Records provided —
==*==
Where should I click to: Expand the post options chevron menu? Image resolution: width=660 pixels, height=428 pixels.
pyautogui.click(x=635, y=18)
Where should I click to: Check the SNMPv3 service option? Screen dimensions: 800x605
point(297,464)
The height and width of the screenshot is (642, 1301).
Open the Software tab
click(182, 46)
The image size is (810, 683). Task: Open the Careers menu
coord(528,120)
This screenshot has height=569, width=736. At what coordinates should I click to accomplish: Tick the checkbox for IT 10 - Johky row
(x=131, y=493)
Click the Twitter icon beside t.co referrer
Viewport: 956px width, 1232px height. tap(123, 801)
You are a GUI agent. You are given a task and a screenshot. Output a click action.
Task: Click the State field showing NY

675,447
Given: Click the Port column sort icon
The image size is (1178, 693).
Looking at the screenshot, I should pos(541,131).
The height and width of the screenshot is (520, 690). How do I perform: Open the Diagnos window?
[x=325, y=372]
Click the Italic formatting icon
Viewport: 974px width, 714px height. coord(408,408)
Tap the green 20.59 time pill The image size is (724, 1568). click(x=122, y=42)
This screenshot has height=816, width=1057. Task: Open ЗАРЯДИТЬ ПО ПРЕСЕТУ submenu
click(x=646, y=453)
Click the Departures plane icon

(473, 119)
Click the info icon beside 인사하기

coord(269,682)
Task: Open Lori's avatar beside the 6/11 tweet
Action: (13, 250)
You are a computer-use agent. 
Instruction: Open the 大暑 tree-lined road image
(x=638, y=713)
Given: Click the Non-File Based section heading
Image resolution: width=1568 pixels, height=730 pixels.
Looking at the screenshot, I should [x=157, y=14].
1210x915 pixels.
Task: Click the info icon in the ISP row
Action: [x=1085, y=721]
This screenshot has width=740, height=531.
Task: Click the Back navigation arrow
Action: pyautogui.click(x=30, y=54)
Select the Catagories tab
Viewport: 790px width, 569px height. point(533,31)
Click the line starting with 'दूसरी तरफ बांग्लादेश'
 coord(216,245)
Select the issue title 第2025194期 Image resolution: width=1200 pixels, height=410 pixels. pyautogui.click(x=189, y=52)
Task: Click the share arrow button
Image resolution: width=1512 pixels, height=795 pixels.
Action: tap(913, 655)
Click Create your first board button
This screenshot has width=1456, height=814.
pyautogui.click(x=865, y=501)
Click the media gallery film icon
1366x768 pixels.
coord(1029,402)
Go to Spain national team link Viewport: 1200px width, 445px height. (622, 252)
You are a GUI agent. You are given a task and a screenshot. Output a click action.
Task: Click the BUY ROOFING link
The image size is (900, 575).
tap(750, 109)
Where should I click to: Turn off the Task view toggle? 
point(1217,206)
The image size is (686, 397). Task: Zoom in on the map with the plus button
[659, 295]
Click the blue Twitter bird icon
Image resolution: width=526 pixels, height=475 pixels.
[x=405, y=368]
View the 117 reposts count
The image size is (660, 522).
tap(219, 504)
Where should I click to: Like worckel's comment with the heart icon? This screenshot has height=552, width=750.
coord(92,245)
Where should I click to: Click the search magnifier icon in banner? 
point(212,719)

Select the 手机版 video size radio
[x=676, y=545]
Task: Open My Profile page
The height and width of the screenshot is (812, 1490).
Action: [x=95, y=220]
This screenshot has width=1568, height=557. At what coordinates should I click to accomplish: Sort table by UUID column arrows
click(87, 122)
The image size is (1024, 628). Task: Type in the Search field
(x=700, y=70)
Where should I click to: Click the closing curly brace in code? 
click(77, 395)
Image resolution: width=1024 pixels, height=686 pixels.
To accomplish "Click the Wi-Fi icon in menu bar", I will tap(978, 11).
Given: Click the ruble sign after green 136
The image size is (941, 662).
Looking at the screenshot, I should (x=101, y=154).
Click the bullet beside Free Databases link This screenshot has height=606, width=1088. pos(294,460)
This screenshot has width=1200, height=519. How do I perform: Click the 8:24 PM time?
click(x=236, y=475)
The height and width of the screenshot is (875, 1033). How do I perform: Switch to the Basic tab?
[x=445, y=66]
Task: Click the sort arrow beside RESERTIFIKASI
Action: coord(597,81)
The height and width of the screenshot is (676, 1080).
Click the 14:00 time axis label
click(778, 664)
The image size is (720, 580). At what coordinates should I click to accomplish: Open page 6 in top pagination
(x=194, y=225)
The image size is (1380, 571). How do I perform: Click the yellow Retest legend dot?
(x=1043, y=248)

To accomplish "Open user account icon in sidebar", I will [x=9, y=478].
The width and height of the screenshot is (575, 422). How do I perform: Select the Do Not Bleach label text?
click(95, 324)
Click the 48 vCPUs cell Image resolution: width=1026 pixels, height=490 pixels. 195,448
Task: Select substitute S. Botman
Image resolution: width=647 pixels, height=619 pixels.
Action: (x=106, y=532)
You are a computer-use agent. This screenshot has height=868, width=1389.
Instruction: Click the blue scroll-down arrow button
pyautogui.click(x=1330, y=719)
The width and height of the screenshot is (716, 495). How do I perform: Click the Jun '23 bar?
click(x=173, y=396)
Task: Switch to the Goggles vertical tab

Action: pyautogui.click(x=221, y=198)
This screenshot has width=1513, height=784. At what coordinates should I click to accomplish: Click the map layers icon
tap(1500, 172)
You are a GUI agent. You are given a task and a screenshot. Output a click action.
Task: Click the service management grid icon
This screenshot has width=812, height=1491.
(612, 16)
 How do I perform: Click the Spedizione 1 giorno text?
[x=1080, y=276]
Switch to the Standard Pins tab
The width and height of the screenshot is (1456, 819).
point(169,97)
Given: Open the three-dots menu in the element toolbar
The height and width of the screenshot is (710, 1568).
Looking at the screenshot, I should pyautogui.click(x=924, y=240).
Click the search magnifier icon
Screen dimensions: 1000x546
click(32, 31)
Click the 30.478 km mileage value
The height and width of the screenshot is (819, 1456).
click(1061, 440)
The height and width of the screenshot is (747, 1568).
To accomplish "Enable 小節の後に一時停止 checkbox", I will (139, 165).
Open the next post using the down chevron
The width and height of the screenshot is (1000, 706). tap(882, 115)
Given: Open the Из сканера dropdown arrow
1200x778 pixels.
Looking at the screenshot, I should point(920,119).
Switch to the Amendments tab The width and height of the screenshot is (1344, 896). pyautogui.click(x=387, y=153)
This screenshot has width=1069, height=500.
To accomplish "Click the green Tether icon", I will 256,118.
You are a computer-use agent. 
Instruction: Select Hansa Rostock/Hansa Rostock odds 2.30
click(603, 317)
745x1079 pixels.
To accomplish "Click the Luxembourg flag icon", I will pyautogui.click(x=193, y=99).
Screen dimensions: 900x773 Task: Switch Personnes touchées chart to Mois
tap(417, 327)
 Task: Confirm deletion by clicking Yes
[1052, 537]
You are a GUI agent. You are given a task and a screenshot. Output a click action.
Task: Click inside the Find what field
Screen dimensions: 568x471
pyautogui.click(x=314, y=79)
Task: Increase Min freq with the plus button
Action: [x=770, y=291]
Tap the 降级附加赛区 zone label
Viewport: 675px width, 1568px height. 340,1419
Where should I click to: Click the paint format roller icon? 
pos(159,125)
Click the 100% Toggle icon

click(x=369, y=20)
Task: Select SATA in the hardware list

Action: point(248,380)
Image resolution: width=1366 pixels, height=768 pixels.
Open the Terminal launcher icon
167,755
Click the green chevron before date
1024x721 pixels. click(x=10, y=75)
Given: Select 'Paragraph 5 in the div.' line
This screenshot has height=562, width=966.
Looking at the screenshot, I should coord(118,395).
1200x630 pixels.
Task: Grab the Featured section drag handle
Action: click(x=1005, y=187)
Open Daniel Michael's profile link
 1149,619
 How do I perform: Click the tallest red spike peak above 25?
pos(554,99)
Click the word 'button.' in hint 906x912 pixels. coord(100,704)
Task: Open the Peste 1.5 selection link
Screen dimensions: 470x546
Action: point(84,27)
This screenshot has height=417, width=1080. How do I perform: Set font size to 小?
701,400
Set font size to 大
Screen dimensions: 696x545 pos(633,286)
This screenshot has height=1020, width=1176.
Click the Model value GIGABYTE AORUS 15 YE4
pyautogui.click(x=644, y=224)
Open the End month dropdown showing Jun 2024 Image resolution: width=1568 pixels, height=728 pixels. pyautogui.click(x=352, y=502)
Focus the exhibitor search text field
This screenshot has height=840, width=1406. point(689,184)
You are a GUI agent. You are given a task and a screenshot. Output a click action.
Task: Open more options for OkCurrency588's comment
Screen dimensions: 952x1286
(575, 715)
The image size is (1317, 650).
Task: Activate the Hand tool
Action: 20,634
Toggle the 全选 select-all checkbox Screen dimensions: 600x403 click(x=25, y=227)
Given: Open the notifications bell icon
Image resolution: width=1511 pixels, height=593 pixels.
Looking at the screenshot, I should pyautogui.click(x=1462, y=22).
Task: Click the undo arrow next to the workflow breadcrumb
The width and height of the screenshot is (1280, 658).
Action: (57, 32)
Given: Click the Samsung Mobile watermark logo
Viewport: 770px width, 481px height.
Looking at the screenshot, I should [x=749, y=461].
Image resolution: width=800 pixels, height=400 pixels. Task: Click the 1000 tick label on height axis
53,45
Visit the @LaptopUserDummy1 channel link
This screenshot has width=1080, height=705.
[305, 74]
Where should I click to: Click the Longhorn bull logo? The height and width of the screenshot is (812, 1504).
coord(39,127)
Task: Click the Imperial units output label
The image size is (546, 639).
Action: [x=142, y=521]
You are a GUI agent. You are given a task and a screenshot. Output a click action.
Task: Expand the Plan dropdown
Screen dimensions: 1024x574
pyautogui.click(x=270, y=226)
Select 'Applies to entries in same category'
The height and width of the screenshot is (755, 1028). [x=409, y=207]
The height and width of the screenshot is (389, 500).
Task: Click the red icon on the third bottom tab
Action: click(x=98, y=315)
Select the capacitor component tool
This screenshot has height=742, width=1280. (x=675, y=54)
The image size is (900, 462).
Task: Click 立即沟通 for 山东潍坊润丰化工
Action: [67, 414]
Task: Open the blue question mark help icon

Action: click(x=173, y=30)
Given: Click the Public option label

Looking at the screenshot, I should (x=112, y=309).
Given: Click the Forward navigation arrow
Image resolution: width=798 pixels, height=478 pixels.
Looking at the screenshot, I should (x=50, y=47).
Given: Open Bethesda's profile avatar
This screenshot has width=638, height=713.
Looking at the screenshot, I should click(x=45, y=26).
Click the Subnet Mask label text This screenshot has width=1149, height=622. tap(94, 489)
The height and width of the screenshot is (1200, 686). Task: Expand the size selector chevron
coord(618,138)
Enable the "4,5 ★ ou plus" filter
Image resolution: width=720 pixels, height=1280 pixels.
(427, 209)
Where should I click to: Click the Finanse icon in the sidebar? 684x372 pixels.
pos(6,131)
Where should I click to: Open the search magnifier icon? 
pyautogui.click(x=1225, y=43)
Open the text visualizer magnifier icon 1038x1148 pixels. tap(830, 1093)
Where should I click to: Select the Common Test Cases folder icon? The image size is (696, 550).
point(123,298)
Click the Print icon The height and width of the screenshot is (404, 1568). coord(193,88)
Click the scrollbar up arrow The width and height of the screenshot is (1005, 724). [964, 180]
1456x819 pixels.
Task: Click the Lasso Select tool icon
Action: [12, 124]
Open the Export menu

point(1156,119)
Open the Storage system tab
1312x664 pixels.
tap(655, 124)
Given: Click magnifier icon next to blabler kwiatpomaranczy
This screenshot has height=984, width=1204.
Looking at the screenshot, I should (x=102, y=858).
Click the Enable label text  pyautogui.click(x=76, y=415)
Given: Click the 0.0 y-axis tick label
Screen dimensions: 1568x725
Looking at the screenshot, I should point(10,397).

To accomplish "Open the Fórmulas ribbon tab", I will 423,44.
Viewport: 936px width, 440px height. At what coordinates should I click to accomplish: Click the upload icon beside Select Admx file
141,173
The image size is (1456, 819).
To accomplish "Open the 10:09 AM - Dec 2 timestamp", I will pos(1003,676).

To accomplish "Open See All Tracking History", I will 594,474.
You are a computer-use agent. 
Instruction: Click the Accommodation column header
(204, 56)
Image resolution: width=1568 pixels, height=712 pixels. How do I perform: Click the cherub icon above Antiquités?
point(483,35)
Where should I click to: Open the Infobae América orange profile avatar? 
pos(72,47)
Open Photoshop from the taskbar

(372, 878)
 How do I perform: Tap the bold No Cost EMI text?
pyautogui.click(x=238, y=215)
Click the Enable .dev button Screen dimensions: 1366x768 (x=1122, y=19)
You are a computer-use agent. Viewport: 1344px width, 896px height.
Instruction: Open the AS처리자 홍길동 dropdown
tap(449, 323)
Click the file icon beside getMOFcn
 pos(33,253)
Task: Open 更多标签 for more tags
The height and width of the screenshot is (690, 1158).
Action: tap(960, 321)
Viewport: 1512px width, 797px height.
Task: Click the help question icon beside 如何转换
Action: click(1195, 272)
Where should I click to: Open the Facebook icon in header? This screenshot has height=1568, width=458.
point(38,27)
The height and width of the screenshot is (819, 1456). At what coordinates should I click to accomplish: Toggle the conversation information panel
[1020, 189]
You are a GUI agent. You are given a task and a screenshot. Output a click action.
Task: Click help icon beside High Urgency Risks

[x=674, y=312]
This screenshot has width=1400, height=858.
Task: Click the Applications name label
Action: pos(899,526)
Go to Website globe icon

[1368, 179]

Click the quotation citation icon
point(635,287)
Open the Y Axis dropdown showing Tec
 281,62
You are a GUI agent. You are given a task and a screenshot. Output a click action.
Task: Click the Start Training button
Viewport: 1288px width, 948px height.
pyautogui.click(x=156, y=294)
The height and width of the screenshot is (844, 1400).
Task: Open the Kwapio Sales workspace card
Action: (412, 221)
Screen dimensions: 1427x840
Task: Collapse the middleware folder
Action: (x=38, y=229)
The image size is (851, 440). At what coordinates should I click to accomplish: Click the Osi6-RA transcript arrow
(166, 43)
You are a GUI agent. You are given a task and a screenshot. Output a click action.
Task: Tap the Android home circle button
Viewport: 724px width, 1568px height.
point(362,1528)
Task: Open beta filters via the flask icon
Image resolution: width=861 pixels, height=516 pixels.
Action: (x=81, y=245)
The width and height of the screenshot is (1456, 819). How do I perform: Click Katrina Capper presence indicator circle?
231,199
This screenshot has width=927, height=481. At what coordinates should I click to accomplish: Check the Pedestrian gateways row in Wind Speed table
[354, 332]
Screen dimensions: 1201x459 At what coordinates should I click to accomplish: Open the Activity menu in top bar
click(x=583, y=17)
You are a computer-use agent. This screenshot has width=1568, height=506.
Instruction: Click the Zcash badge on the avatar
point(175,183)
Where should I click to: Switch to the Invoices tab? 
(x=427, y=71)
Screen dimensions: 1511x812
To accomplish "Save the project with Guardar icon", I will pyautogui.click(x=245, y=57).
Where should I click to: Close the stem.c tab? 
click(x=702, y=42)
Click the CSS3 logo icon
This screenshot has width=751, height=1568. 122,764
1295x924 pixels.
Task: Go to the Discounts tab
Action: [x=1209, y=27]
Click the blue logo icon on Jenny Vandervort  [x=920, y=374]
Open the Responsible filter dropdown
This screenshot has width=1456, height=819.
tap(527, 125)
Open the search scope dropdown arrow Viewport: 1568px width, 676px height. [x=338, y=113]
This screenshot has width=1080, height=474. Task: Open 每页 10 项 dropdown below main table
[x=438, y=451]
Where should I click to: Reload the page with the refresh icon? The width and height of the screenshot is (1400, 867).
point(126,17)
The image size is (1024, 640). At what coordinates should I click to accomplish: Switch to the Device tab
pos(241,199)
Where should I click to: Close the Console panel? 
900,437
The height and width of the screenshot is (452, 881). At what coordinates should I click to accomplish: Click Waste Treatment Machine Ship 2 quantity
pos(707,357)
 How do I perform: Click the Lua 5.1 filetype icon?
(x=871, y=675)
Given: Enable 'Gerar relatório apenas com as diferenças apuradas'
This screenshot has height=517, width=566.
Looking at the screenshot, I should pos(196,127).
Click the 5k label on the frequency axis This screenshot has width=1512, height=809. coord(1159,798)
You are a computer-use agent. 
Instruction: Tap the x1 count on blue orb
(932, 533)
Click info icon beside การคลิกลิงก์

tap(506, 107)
==*==
Exercise prompt — Change every "Open" to "Activate" in the lines from the first one through the line containing "coord(528,120)", and write out only those lines with nothing else altered.

The completed task —
Where should I click to: Expand the post options chevron menu? Image resolution: width=660 pixels, height=428 pixels.
pyautogui.click(x=635, y=18)
Where should I click to: Check the SNMPv3 service option? Screen dimensions: 800x605
point(297,464)
The height and width of the screenshot is (642, 1301).
Activate the Software tab
click(182, 46)
The image size is (810, 683). Task: Activate the Careers menu
coord(528,120)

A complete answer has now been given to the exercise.